AI – development soon only with synthetic data?

28. June 2022 0 By Horst Buchwald

San Francisco, 6/28/2022

From an analysis by Bloomberg, it appears that the majority of AI developers use fake or “synthetic” data to train AI systems and avoid possible biases.

The data have the same statistical properties as real data. They are preferentially used when the required data is too expensive or rarely occurs. Even if they do not exist or there is no access to them. Developers use synthetic ones.

One example is Simi Lindgren’s website Yuty, which analyzes selfies to recommend skin care products. Lindgren wanted to train an AI system on facial images, but she lacked enough photos of dark-skinned women. Instead, Lindgren turned to General Adversarial Networks (GANs) to create hundreds of thousands of photorealistic images of people with different skin tones.

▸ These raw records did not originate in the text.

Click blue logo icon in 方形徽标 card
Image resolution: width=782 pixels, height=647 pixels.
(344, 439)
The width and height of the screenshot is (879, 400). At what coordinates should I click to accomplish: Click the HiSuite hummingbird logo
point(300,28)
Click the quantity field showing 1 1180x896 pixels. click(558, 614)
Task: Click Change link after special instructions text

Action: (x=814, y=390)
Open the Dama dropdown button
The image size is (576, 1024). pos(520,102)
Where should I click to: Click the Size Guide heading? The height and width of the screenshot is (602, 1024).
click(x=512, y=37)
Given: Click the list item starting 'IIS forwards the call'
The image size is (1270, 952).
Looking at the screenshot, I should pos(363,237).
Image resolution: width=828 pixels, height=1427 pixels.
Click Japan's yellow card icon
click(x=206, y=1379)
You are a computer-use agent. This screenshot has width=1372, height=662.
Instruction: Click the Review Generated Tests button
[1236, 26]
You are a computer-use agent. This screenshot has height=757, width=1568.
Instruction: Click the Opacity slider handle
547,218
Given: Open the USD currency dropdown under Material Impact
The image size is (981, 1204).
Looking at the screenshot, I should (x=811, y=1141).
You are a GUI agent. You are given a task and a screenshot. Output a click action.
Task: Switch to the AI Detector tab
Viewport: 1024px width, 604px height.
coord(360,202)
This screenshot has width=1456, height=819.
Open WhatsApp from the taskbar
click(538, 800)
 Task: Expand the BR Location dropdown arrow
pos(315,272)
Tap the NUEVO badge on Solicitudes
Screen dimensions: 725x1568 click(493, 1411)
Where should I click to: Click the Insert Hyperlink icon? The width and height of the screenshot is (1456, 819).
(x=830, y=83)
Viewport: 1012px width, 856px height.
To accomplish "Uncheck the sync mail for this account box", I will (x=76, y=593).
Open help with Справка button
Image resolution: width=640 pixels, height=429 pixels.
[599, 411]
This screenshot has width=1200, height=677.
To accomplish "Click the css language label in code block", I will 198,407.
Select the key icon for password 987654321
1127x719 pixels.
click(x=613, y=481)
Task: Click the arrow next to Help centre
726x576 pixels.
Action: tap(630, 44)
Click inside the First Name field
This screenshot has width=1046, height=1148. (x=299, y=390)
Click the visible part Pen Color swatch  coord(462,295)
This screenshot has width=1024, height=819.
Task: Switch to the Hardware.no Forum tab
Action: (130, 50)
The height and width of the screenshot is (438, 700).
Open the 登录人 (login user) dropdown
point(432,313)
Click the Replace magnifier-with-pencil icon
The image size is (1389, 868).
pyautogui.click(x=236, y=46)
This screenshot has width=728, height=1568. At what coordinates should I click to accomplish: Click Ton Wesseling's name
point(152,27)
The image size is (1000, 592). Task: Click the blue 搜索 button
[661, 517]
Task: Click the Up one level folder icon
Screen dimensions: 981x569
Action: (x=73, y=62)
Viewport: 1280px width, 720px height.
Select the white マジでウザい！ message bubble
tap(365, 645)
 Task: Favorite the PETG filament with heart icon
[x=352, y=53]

With this in mind, Gartner predicts: by 2024, about 60% of the data used for AI and analytics projects could be synthetically generated. Starting in 2030, fake data would overtake real data in AI training.

According to StartUs Insights, more than 50 startups now produce synthetic data as a service. Companies in this space include Mostly AI, which generates synthetic data using algorithms trained on a company’s real data, and Datagen Technologies, a platform that generates synthetic data for computer vision systems.